Delian Media


Blue Rev – Alvvays (2022)

Years ago, my roommate confessed that she often finds herself disappointed with Alvvays’ self-titled debut album because of its washed out production, drowning out the sweetness and simplicity of the band’s garage-crafted indie pop songs. She had a point –a song like “Archie, Marry Me” would not feel out of place on the charts with the right pop production sheen, especially with today’s sensibilities for celebrating fun pop hooks through guitar melodies. While there is little to complain about with the improvements the band made on their follow-up, Antisocialites, its songs fell a hair short of the standard Alvvays set in casually blending the melodic and lyrical earnestness of youth and romance. 

Blue Rev, on the other hand, wastes no time hiding its ambitions for growth, evoking similar leaps forward made by other contemporary indie pop artists in the time since the release of  Antisocialites (e.g. MGMT’s Little Dark Age, Kero Kero Bonito’s Time ‘n’ Place). At many times, its narrator, by way of Molly Rankin’s sweet and wistful vocal delivery, sings from the brink of a  breakdown. In past songs, the pop perfectionism of songs  like “Dreams Tonite” mirrored their idealized conceptualization of love at first sight, synthesizing “ happily-ever-after” into a picture-perfect soundtrack. Consequently, the regretful nostalgia and pained resistance to heartbreak on Blue Rev shatters the song structure into fragments. It is the sound of someone picking up the pieces of their hopefulness after everything in their foolproof plan for eternal happiness falls apart.
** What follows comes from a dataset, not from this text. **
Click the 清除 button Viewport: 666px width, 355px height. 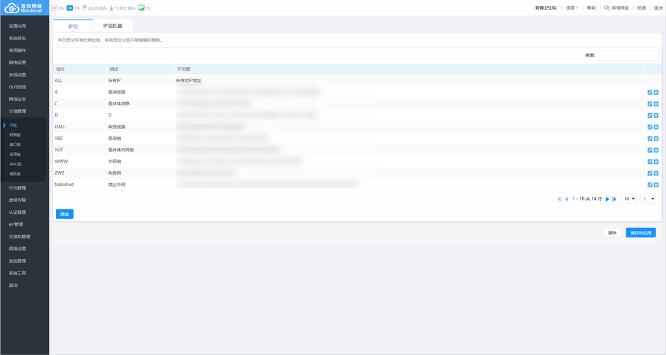point(612,233)
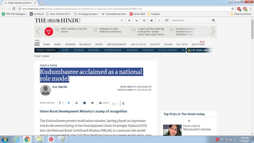Email this article using envelope icon

pos(84,103)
And perhaps intentionally, Rankin’s words saunters back and forth between taking center-stage and burying itself behind distortion effects and early-Smiths-esque jangle pop guitars. She makes sure you can hear her excoriate herself on “Tile By Tile” (“I shouldn’t have ever been calling it love,” she admits to herself repeatedly, each time as if it was the first time this revelation hit her). “After The Earthquake” is a condensation of the album’s tendency toward mutable self-flagellation: stubborn demands to pull yourself out of the mess you’ve somehow survived, followed by softly sung intrusive thoughts (“Why would I ever fall in love again when every detail is over the guardrail?”), back to dogged demands for closure and progress (“Are you awake now?”). When the lyrics take the backseat to the torrential noise and melodies, it tells you all you need to know: the clarity of thought is suffocating. The narrator has resigned herself to letting the emotions take the wheel, hoping they will drive her to anywhere that isn’t here and now. As long as the band retains the implacability present on Blue Rev, it will no doubt be worth another five-year wait to reach the destination.